In Malahide, the Toots train rides again

After a break, the three-carriage road-train is back to doing its loop connecting the castle and the beach via the Dart station.

In Malahide, the Toots train rides again
The Toots train. Photo by Michael Lanigan.

Michael Place strode across the car park behind the Avoca store and cafe within the grounds of Malahide Castle on Friday afternoon.

At the edge of the lot, the sign advertising his business, Toots, the Malahide Road Train, stood in a raised bed of soil.

The digital countdown clock, which lets passers-by know when to expect the train, was switched off. It had been for some time.

The sign needs a scrub, said Place, giving it a quick once-over.

The board also had a picture of the three-carriage road-train, with two excited kids and the train driver poking their heads out the windows.

Their faces are cut-out, so people can poke their own through. “Everything on that board screams family,” Place said.

But Place hasn’t been able to take the train out around Malahide for a good while, he said, as he walked through the grounds of the castle and passed under a murder of crows cawing in a gargantuan oak tree.

“Tomorrow will be six months since I surrendered that vehicle to the [Commercial Vehicles Roadworthiness Test],” he said.

He had engine troubles, he said. “You’ve always got them. I’ve always got fixer-uppers.”

But at last, he said, Toots was going to be back on the road. “I’ve got my lovely wife and daughter coming along to help with the clean-up.
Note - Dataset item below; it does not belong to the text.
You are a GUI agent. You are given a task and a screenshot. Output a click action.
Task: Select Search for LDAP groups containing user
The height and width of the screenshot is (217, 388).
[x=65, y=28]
We’ll have it nice and pristine for tomorrow.”

Waiting with the peacocks

The Toots train and its three carriages were parked in a driveway just off the straight road that led into the grounds via Hogan’s Gate, a vacant lodge at the Malahide Road entrance.

Its shiny red surface was covered in black splotches from the soot that piped out its chimney.

The front was still decorated in red and white canes, from when he had brought it over to Limerick for Christmas.

As he peeked into the carriage to determine what needed to be done, a pair of squirrels scuttled by, clambering up a cage filled with peacocks.

It was an anxious moment.

He was waiting for the National Transport Authority (NTA) to renew his license and it was taking far longer than he would have liked.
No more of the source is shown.